_Your task_
In the article below on India's Interconnection Usage Charge, how much did Trai's ordered cut lower the per-minute termination charge?

Rather than Trai fixing IUC, it would have been better that telcos be forced to come up with an agreeable rate applicable across industry
By Rajat Kathuria, Mansi Kedia & Kaushambi Bagchi
Whenever an important announcement is made in Indian telecom, a gripping sense of déjà vu begins to take effect. The cry goes around—‘here we go again’ with another round of bitter litigation about to engulf the embattled sector. The battle lines are again drawn between the leaders—Vodafone, Idea and Airtel (VIA)—and the combatant Reliance Jio, while the rest of the operators may be considered benign onlookers at best and collateral damage at worst. Beneficiaries are likely to be lawyers, finding opportunity to advice on complex issues in an uncertain environment.
A minor aside. The excessive dissonance in the sector can be traced to the beginning of liberalisation in 1994 and has never really ceased, although there have been periods of relative calm such as those between 2000-02 and 2005-11. Both Trai and TDSAT are products of bruising court conflicts in 1996 and 2000, respectively, and the fallout in terms of a trust deficit has been quite damaging for the sector in general. The private sector believes regulatory institutions are biased and out to milk them for revenue, and the public sector feels the private sector games the system at the slightest provocation and opportunity. As a result, trust between public and private sectors has been at a premium, and fissures within private sector ensemble has meant litigation has become the most obvious and visible manifestation of the credibility gap. What loss this would have caused Indian telecom in terms of foregone opportunity no one will ever know, but one thing is certain—the amount, if ever estimated, will not be small.
But back to the present. Here is the nub this time. Trai ordered a 57% cut in the Interconnection Usage Charge (IUC) with effect from October 1, implying that the amount an operator originating a call must pay the network terminating the call decreased from 14 paise per minute to 6 paise. This is quite a big deal, since there is a lot riding on the level of the termination charge—a single paisa can have a vast impact on the distribution of revenue among operators. The current levels of traffic between VIA and Jio is imbalanced—Jio pumps out 9-10 times more traffic to VIA than it terminates. Accordingly, termination contributes a significant part of the revenue for VIA—about 14-18% of their operating profit—while Jio has paid about Rs 3,000 crore as IUC to incumbents since its launch last year.
Thus, termination charge, also known popularly as mobile termination charge or MTC—because of India’s obsession and success with mobile networks—has been a source of dispute not only in India, but in all liberalised telecom markets. Besides the level, what is of importance in the regulatory process is the choice of economic model to arrive at the precise rate. All economic models involve assumptions and thus subjectivity, some more and some less, and it’s next to impossible to jettison it (i.e. subjectivity) completely from the modelling exercise. Among cost-based models, there is a rising tendency among regulators to shy away from Fully Allocated Cost (FAC) model towards Long Run Incremental Cost (LRIC) methodology and variants such as LRIC Plus and Pure LRIC. It is acknowledged that cost estimates from these models are sensitive to definitions of common costs, direct costs, capital costs, but in general throw up lower estimates than FAC methodology. Trai, in its 2015 revision of termination charges, gave estimates of termination charges using, for the first time, two of the three LRIC models, LRIC Plus and Pure LRIC. Since IUC charges are contentious, the ITU recommends that regulators should try and keep regulation as simple as possible—in other words, migrate to a Bill and Keep (BAK) regime as soon as implementable, else use LRIC in the interim. ‘Implementable’ refers to balanced traffic flows across operators and Trai reckons we should reach that stage by 2020.

_Records shown_
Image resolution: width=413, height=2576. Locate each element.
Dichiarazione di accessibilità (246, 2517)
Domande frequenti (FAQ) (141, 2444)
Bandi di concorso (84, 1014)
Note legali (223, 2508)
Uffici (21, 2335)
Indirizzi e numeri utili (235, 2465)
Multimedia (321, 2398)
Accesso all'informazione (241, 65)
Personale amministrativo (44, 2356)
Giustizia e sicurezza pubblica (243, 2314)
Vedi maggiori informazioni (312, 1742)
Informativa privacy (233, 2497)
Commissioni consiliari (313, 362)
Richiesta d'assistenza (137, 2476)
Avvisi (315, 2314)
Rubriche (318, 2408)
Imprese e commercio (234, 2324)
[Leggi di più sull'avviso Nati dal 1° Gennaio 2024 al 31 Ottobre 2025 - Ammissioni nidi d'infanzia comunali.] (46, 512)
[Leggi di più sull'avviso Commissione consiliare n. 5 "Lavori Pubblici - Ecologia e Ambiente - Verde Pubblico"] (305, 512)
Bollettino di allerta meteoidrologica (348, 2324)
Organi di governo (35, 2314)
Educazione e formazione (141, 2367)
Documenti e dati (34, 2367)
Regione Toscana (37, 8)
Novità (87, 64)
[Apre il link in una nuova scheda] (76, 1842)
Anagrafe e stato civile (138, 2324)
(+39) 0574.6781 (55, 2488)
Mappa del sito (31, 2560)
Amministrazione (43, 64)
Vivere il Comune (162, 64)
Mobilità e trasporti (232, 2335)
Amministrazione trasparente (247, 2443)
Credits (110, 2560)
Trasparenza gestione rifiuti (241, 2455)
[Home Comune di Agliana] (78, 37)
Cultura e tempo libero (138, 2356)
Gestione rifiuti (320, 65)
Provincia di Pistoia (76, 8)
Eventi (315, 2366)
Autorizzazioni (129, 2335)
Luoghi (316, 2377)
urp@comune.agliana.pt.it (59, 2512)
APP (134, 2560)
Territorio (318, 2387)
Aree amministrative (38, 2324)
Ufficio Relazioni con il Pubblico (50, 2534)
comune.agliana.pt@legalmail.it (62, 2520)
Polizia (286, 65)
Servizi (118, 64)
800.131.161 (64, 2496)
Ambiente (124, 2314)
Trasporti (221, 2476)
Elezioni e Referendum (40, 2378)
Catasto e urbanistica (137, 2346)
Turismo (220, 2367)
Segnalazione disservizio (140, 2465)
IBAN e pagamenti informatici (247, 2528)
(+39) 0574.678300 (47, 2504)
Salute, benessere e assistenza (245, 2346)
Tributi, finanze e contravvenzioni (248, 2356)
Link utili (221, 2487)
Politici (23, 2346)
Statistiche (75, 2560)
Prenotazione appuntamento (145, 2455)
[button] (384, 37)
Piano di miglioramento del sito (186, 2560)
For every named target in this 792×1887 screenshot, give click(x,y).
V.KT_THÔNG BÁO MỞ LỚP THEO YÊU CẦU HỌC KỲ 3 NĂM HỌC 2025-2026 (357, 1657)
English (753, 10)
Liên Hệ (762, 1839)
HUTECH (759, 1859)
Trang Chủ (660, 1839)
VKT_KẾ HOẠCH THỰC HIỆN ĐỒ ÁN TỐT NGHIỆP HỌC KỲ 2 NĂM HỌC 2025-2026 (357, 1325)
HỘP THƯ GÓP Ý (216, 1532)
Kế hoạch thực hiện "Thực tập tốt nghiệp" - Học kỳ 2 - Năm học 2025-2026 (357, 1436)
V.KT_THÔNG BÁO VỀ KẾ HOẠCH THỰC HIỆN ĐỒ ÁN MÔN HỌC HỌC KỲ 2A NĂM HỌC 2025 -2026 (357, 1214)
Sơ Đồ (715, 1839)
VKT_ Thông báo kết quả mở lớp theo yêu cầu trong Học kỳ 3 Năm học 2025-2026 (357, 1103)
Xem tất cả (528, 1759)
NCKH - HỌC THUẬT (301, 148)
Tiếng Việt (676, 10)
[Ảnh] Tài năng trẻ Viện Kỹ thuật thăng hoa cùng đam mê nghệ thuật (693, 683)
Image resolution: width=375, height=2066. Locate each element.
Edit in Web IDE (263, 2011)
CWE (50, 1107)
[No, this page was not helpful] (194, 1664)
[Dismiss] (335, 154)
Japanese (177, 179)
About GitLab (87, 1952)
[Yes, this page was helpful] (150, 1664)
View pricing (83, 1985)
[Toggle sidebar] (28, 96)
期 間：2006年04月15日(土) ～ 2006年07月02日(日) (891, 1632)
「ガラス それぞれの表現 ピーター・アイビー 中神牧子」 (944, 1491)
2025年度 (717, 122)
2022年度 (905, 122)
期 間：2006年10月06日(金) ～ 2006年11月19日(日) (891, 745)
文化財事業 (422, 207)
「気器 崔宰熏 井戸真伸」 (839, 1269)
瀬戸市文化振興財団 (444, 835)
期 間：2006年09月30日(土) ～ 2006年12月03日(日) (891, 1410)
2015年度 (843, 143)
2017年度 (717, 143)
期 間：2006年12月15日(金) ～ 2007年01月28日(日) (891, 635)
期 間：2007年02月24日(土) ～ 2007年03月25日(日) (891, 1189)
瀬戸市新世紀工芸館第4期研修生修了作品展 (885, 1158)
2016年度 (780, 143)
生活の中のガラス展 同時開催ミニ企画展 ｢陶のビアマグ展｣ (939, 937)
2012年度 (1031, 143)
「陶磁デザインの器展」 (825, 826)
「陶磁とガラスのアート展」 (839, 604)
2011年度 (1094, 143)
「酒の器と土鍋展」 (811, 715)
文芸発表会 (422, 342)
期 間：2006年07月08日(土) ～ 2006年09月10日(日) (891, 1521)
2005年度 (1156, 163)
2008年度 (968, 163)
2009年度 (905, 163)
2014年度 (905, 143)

_Task output_
It went from 14 paise per minute to 6 paise, a 57% cut.